Fusiones bancarias

La fusión entre el BBVA y el Sabadell fracasó por una diferencia de precio del 21%

El banco de Carlos Torres ofreció una de sus acciones por nueve del de Oliu, pero la entidad catalana reclamaba aproximadamente un plus del 25% sobre el cierre del miércoles

Panel de cotización del Sabadell, este viernes en la Bolsa de Madrid.
Panel de cotización del Sabadell, este viernes en la Bolsa de Madrid.Eduardo Parra / Europa Press

La unión entre el BBVA y el Sabadell tenía muchos elementos a su favor. Daría a luz a un gran grupo, el segundo más grande de España tras la unión de CaixaBank y Bankia, con fuerte implantación en el sector de las pymes y muy digitalizado. Pero al final, pese a todo, no se llegó a un precio de consenso. Según fuentes financieras, el BBVA ofreció una de sus acciones por nueve del Sabadell. Esto suponía que casi no había prima sobre el precio de cierre del miércoles, aunque asumía el 21% que había subido el Sabadell desde el anuncio de fusión.

Por el contrario, el banco catalán reclamaba aproximadamente un plus del 25% sobre el cierre del miércoles. En resumen, el BBVA valoraba en 0,43 las acciones del rival y ellos reclamaban un 21% más, 0,52 euros por título aproximadamente. Las dos entidades declinaron hacer comentarios sobre estas negociaciones que concluyeron en la madrugada del viernes.

Las diferencias de valoración entre ambos bancos eran muy relevantes.

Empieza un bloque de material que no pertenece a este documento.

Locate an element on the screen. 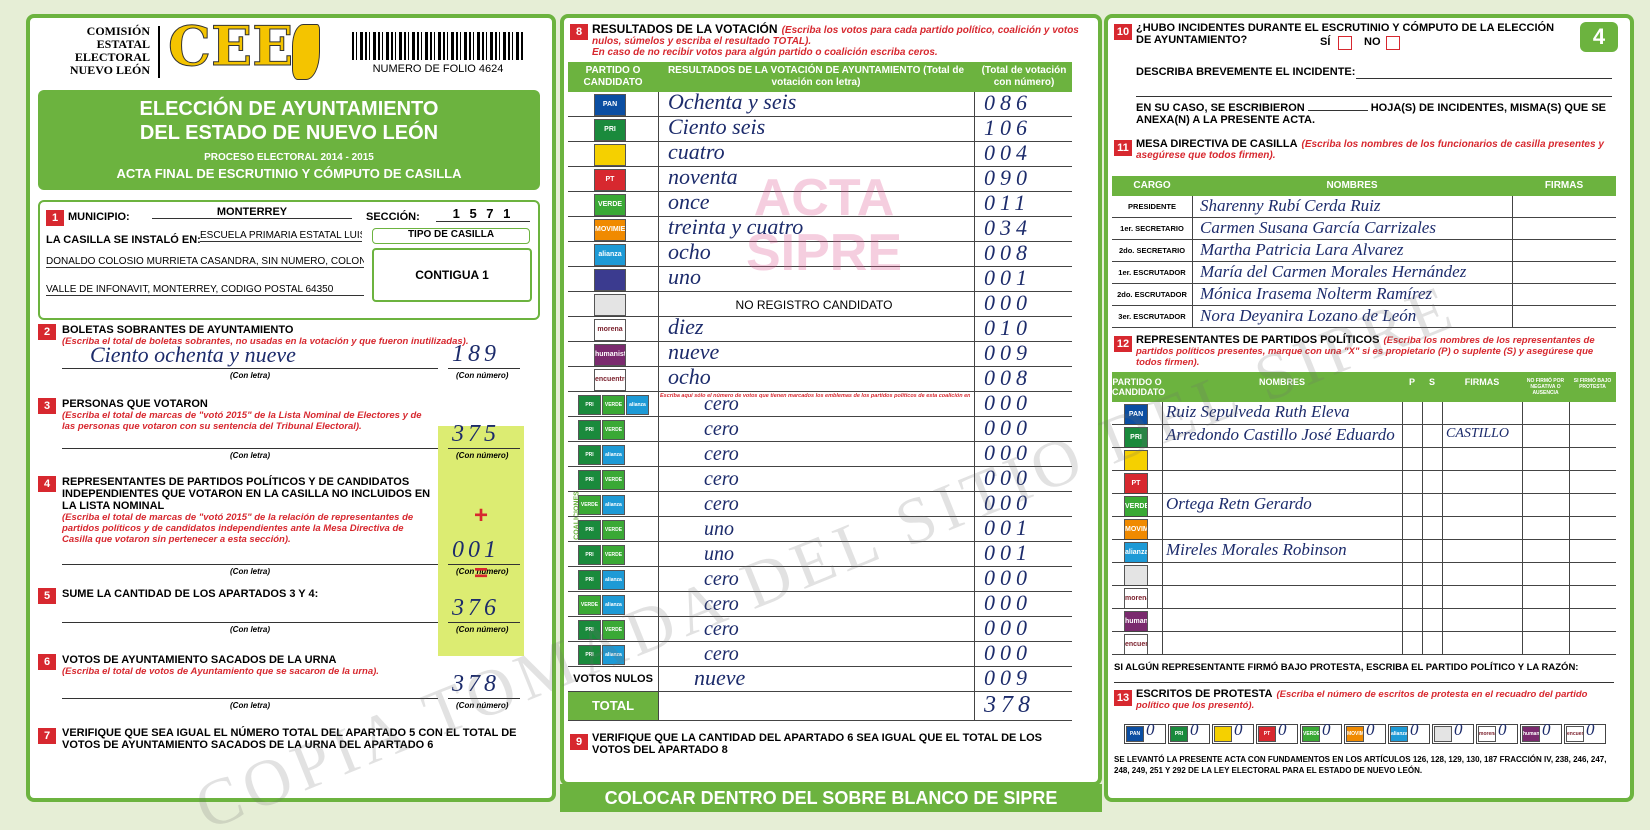  handwritten-name: Nora Deyanira Lozano de León is located at coordinates (1308, 316).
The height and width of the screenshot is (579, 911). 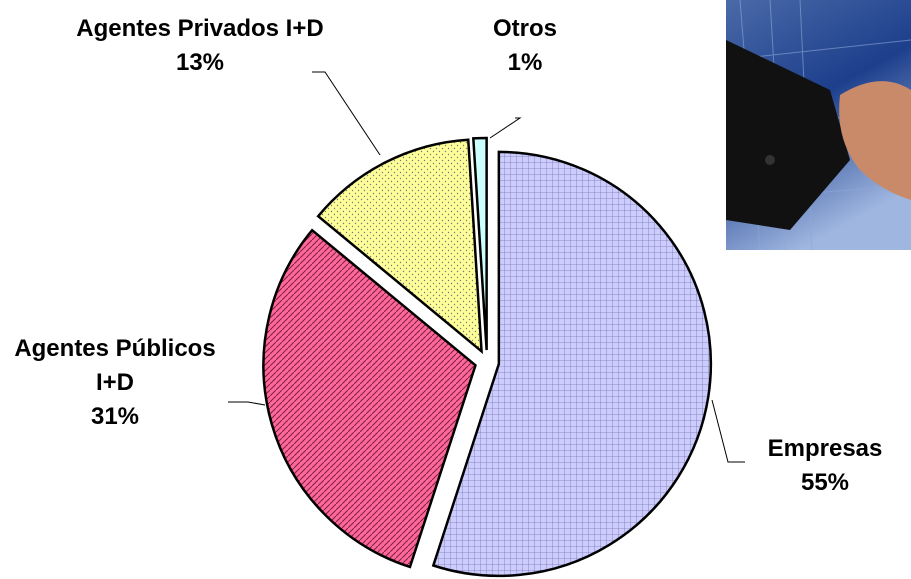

El BBVA tenía pensado realizar el pago mediante un intercambio de acciones, por lo que es probable que el presidente del Sabadell, Josep Oliu, hubiera exigido una vicepresidencia y Carlos Torres, máximo responsable del BBVA, se hubiera negado.

No fue el único factor, pero sí el decisivo. Las cúpulas de las dos entidades también discutieron por el reparto del poder, un factor que podía variar el precio a pagar.

Pero el hecho es que Carlos Torres, por el BBVA, y Josep Oliu, por el Sabadell, no llegaron a ese punto intermedio en que los dos creían cerrar un buen acuerdo. Y ahora las dos entidades deben demostrar a los reguladores, al mercado y sobre todo a sus accionistas que pueden encontrar alternativas más rentables a su unión.

Fuentes financieras comentaron el pasado jueves las graves diferencias de precio y la desconfianza mutua que habían surgido en las conversaciones, hasta el punto de que insinuaban una posible ruptura. Sobre la vicepresidencia de Oliu, estas fuentes señalaron que Torres no quiso dar entrada al directivo rival por la incertidumbre en torno al caso BBVA-Villarejo. Si Torres llegara a ser imputado por la Audiencia Nacional y tuviera que ceder la presidencia, esta podría acabar en manos de Oliu. No obstante, fuentes del BBVA comentaron el viernes que las razones del cisma fueron económicas y que no se debatió el asunto del gobierno corporativo.

Los analistas creen que, ahora que el plan con el Sabadell no ha salido adelante, el BBVA puede realizar una recompra de acciones propias para impulsar la cotización, así como ampliar su presencia en el capital de Garanti, su filial turca, de la que controla casi el 50%. La entidad catalana, por su parte, ha mostrado su intención de deshacerse de su filial británica, TSB, a la que el mercado atribuye un valor próximo a cero.